Quando o comércio cala a ética

01/06/2009 0 Por Rodrigo Cintra

O presidente brasileiro, Lula, recebeu uma visita do presidente Islam Abdiganivevich Karimov, do Uzbequistão. A visita em si não trás grandes novidades, sendo algo que faz parte do cotidiano do mundo diplomático. No entanto, uma análise do entorno do encontro, bem como de seus preparativos, mostra uma tendência contemporânea cada vez mais forte e “normal”: desde que o objetivo seja ampliar o comércio mundial, tudo o mais é relevado.

O governo uzbequistanês é hoje fonte de uma série de ataques em termos de desrespeito aos direitos humanos, bem como de ações nada democráticas. Várias organizações não-governamentais acusam os desrespeitos à vida e aos direitos básicos, chegando até a uma declaração do Conselho de Direitos Humanos das Nações Unidas. Os problemas indicados englobam trabalho infantil, torturas e perseguições.

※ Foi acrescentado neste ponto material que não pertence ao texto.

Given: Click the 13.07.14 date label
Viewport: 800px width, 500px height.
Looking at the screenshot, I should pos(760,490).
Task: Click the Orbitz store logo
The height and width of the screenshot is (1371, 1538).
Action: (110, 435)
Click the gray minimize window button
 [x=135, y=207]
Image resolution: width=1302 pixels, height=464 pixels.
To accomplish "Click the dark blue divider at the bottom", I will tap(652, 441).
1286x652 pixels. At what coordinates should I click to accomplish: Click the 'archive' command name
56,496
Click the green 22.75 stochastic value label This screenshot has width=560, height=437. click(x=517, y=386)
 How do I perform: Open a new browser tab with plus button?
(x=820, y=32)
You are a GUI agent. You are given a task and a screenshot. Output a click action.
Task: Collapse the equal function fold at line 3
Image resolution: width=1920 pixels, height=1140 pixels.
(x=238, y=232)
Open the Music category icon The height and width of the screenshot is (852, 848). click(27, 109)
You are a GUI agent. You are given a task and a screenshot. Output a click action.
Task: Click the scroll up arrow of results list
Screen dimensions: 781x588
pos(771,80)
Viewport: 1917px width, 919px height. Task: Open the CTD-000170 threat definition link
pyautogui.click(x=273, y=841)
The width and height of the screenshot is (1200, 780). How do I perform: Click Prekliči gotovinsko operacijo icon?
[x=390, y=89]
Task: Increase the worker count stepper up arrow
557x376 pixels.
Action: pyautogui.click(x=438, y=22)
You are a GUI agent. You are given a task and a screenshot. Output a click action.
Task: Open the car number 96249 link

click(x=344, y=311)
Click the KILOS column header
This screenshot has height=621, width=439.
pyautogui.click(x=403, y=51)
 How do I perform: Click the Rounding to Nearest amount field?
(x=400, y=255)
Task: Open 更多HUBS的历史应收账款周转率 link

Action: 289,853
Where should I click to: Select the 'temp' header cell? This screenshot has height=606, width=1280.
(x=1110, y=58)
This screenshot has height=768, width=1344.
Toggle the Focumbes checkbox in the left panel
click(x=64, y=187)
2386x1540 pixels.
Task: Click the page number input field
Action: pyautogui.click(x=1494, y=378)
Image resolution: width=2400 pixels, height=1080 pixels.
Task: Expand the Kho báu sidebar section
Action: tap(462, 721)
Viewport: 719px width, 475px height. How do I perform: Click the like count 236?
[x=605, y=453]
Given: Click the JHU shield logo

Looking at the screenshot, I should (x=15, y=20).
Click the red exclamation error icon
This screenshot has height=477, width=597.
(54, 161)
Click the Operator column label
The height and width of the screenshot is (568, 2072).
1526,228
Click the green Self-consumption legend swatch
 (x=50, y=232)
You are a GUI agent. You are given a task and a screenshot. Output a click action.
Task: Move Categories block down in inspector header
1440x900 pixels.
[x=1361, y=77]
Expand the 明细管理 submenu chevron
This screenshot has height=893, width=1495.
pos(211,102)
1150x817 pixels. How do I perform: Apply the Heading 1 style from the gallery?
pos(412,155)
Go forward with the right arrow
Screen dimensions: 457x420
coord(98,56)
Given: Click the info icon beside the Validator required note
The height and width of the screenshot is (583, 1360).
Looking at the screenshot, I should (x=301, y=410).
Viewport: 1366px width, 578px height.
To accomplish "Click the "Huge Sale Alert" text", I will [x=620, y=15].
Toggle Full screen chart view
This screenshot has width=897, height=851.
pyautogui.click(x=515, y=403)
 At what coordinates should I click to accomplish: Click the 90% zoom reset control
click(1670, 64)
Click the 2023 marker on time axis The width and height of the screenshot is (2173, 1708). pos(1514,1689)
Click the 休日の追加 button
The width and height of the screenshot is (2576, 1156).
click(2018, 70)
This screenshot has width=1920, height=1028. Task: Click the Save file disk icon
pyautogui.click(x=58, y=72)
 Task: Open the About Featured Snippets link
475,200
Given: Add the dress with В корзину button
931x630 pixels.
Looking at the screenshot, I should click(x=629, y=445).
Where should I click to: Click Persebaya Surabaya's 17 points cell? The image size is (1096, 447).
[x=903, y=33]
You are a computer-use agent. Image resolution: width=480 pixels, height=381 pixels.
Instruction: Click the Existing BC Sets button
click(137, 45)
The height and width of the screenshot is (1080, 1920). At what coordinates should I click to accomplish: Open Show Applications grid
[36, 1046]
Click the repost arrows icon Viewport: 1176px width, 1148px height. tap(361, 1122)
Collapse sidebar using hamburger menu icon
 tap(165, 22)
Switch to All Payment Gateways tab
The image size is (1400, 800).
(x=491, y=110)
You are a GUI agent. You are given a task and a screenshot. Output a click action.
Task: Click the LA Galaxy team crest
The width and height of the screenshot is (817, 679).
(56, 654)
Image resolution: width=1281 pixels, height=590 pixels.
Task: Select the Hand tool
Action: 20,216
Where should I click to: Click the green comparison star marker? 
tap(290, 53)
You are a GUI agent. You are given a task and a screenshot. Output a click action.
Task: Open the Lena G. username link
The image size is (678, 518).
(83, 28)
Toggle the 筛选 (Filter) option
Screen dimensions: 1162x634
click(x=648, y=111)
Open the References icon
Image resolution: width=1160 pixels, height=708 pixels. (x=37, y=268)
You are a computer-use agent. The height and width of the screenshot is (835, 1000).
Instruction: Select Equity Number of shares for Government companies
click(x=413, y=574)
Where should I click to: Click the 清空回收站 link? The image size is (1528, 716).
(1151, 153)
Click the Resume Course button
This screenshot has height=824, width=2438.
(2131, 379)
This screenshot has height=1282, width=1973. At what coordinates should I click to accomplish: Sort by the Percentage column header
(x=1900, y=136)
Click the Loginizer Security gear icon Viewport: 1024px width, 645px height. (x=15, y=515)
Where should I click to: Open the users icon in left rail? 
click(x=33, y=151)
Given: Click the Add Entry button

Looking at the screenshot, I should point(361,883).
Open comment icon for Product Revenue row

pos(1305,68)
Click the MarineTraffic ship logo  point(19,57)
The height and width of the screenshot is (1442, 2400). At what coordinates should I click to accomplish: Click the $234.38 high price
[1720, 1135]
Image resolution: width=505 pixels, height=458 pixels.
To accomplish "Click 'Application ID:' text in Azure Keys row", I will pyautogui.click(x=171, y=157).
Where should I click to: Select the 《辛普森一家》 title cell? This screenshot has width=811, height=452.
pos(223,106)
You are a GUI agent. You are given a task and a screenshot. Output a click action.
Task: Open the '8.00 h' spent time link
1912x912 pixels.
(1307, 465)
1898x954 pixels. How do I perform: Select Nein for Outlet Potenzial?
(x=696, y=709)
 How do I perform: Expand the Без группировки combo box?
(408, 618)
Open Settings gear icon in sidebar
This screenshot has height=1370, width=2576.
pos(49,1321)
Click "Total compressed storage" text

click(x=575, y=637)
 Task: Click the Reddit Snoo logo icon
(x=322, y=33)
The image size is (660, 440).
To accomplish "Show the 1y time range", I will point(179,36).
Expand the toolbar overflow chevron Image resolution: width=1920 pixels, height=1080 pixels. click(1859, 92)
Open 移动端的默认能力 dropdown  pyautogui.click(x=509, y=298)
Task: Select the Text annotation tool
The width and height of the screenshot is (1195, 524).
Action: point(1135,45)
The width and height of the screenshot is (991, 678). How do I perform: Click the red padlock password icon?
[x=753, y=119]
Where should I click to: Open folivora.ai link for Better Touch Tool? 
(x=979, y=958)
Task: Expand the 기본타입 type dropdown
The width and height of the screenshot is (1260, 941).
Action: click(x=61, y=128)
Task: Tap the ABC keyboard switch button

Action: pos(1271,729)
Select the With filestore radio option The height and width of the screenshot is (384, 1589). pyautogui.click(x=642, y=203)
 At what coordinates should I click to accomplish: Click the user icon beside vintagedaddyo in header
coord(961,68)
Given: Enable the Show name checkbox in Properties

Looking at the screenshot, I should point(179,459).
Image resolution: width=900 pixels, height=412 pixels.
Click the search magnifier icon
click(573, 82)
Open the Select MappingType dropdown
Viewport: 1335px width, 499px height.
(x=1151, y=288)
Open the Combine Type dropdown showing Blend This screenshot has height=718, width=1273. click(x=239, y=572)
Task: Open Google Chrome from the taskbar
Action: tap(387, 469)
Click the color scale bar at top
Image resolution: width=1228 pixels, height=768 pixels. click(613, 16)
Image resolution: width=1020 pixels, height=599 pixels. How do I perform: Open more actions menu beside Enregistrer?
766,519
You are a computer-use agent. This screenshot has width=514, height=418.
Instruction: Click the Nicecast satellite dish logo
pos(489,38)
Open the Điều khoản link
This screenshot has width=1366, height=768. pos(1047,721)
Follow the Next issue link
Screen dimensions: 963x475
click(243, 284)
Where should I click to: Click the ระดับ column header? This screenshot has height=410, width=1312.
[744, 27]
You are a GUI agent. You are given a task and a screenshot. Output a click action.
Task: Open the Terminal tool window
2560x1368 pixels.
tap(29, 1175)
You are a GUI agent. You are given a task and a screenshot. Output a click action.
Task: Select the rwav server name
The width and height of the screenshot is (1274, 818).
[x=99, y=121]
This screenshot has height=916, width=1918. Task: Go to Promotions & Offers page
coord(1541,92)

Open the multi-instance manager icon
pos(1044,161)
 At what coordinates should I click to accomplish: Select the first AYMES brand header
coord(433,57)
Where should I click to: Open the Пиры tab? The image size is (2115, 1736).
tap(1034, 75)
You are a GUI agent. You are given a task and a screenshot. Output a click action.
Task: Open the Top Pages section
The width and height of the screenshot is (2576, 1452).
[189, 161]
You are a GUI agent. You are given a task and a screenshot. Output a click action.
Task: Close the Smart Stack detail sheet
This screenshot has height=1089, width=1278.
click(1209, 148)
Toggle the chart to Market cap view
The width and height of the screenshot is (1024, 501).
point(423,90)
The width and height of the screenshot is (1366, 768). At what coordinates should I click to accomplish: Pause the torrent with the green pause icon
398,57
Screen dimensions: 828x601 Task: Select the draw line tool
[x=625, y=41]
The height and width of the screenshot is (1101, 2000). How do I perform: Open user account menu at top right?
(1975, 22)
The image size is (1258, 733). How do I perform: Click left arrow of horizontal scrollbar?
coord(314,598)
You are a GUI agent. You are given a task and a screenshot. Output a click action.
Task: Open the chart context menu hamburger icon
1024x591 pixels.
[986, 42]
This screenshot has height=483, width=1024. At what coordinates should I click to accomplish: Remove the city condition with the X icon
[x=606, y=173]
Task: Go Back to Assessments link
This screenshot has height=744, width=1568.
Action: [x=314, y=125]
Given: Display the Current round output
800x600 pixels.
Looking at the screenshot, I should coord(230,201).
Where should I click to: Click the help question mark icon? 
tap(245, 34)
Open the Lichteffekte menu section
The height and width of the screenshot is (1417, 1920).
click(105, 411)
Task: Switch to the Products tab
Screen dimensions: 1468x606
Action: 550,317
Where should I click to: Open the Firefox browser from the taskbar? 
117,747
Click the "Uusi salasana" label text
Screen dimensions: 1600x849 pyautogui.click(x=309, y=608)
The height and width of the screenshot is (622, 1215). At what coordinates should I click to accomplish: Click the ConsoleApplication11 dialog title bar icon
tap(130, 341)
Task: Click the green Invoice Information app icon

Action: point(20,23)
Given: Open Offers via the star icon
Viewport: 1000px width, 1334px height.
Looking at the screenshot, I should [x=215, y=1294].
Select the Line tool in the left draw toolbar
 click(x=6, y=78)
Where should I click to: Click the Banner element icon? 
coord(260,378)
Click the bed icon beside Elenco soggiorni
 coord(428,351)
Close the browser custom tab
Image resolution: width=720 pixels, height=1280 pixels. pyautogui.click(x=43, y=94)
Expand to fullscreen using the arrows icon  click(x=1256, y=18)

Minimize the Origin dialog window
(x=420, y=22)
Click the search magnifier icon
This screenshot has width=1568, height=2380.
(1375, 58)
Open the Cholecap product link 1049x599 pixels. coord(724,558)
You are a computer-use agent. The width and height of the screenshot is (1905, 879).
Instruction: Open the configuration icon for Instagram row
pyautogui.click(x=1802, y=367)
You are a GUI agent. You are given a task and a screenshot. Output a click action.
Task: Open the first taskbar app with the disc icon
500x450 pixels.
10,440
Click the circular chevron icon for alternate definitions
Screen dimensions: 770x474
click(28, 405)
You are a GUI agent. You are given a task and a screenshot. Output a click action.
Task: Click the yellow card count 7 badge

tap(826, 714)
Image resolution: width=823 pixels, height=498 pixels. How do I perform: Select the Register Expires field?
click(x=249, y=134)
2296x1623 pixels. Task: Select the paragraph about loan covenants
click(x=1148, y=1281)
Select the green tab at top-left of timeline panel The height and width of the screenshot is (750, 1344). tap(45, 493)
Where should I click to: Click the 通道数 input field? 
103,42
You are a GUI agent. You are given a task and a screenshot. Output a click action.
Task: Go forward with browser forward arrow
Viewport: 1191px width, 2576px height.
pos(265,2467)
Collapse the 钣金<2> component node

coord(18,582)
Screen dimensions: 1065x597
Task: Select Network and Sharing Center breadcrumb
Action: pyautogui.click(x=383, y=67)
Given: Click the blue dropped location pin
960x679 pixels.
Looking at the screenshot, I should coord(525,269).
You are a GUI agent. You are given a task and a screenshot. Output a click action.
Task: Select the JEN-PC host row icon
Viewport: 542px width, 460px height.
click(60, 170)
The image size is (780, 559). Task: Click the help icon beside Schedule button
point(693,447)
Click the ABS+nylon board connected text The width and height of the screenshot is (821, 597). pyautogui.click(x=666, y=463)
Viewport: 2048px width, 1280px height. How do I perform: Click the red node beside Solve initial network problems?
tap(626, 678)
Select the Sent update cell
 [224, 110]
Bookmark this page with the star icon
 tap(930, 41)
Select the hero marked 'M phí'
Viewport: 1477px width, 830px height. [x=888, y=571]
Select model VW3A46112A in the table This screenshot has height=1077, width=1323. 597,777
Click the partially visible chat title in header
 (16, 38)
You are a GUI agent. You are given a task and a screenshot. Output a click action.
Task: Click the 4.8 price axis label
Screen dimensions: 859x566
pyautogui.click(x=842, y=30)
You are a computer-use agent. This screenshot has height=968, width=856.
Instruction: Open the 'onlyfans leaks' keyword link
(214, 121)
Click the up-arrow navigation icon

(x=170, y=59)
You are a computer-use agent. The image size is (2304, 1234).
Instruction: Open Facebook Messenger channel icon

Chama a atenção que o desrespeito aos direitos humanos, neste caso, não se resume a um grupo étnico ou a um grupo separatista. Bem ao contrário, são práticas regulares perpetradas pelo próprio aparato estatal. Com isto, o Uzbequistão é tido como um dos países mais autoritários que existem.

A ditadura no país é explícita. O presidente Karimov está no terceiro mandato, mesmo que a constituição do país permita apenas dois, alcançando quase 20 anos de poder.

Mesmo diante deste quadro, Karimov foi recebido pelo presidente Lula. O governo brasileiro, por sua vez, ao ser questionado sobre a recepção a um governante reconhecidamente ditatorial, limitou-se a responder, por meio do Ministério de Relações Exteriores, que não está em condição de comentar quaisquer acusações contra o governo uzbequistanês. Desta forma, o grande objetivo da visita é, de acordo com o próprio ministério, “estimular o comércio e promover um maior engajamento entre os dois países”.

Com isto, torna-se difícil compreender porque a diplomacia de um país toma assento em uma organização internacional, gasta tempo discutindo ações multilaterais conjuntas, construindo tratados e declarações internacionais nas mais variadas áreas, incluindo aqui os direitos humanos, para, em seguida, limitar-se a não comentar casos explícitos de violações aos direitos humanos.

Se efetivamente a questão dos direitos humanos deve radicalmente observada, nenhum governo pode se calar frente a possibilidades de combate a tais crimes. Trocar o cômodo silêncio frente a evidentes crimes contra os seres humanos por uma tentativa de ampliar o comércio bilateral é, no mínimo, uma das mais mesquinhas ações.

Caso efetivamente o comércio bilateral entre o Brasil e o Uzbequistão seja ampliado com este encontro, no mínimo o resultado será um maior afluxo de riqueza para o Uzbequistão, o que, por sua vez, facilitará a manutenção do atual governo. Isto sem levar em consideração que parte do comércio poderá estar sustentado em trabalho infantil.

Além da razão oficial do encontro, ou seja, a ampliação das trocas comerciais entre os dois países, há outra razão, ainda mais problemática: a eterna candidatura do Brasil a um assento permanente no Conselho de Segurança das Nações Unidas.

Sem entrar aqui no mérito da demanda em si, especialmente no que tange a real utilidade desta cadeira para o país, vem a legitimidade da conquista de mais um voto. Neste caso, o que se vê é o silenciar de um governo, frente barbaridades acometidas por outro, desde que este último sirva aos interesses daquele. Interessante notar que a candidatura brasileira ao Conselho de Segurança se fundamenta sobretudo na idéia de maior democratização do sistema internacional. Só não é possível compreender como essa maior democratização pode ser verdadeira se sustentada no apoio a governos anti-democráticos.

O maior problema disto, é que tal situação não é um caso brasileiro apenas, mais do que isto, casos como este podem ser vistos mundo afora. Tanto Estados Unidos quando União Européia reduziram sanções econômicas impostas contra o Uzbequistão. O objetivo é uma maior aproximação entre os países, especialmente em função de ações militares conjuntas no Afeganistão.

E, assim, as lindas palavras em torno de importantes tratados e convenções internacionais rapidamente sucumbem diante de projetos muito mais imediatistas.